Looking at a girl was not meant to be the first, starting step of the Islamic marriage proposal process, because this ends up treating honorable, single Muslim women like the cattle displayed for sale in a market, being critically appraised ‘for defects’ before purchase.
Looking at a prospective fiancé was meant to be a final, concluding check before going ahead with the nikah, to avoid future regrets.
Most Muslim men who adhere to such obvious double standards, often want free interaction immediately, once they like a girl enough to want her as their future wife. Like the real-life examples I’ve quoted above, they find it difficult to stay away from her before the nikah, and desire to “get to know her” by talking on the phone or coming to meet her.
Result? Their fiancés’ parents are pressured to allow her to talk to them frankly, meet them at their home, or to even go out on dates before the nikah. All of which is haram in Islam.
In short: they want and demand from their fiancé what they’d never allow for their own biological sisters.
This is how many Muslim men are allowed by society to conveniently use a few, cherry-picked commands of Islam as a tool to endorse their own authority and control over mahram women, and to ignore those Islamic commands that limit their desires and freedoms (of interaction) with non-mahram women (wife or close female relative forbidden in marriage).

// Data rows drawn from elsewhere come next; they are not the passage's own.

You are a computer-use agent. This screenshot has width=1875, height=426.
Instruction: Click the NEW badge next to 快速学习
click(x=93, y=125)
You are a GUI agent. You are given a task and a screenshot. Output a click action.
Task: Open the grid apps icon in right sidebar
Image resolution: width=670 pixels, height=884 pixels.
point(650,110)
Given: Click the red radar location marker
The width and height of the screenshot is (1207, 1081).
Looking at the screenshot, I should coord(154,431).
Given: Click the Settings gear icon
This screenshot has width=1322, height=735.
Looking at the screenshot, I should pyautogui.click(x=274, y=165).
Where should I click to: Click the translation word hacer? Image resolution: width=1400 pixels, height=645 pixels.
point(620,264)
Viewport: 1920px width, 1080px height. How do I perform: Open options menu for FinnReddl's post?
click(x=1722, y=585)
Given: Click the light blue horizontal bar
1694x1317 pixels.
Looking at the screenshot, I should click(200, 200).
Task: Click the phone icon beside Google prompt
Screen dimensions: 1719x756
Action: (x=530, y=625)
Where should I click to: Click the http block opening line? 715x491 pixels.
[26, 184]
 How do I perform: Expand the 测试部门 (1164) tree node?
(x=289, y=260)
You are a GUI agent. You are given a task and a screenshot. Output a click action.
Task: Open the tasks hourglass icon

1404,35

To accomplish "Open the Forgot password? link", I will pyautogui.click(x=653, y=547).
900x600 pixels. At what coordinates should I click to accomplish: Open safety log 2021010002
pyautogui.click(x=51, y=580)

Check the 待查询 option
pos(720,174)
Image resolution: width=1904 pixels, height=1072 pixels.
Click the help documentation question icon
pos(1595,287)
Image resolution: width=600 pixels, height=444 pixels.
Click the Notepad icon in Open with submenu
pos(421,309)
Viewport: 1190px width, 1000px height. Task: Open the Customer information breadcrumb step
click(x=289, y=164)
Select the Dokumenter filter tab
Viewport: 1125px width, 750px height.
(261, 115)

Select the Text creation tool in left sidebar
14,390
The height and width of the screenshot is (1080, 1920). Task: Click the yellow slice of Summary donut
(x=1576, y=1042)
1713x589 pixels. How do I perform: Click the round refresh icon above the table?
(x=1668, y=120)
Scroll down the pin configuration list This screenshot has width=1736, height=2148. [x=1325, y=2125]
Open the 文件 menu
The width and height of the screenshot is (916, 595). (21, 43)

Conclusion: They are your sisters too
A Muslim man with true ghairah (jealousy) should treat all non-mahram women the way he wants his own sisters and daughters to be treated by men. He will not even think of getting close to a woman who is not his mahram, even if she is betrothed to him.
He will recall that, just like it is obligatory for Muslim women to observe hijab before men, Muslim men are also obligated to not cast a second, willing glance at a non-mahram woman, much less talk to her unnecessarily.
So what can be said about freely talking to, mingling/being friends with, or pursuing romantic relationships with them?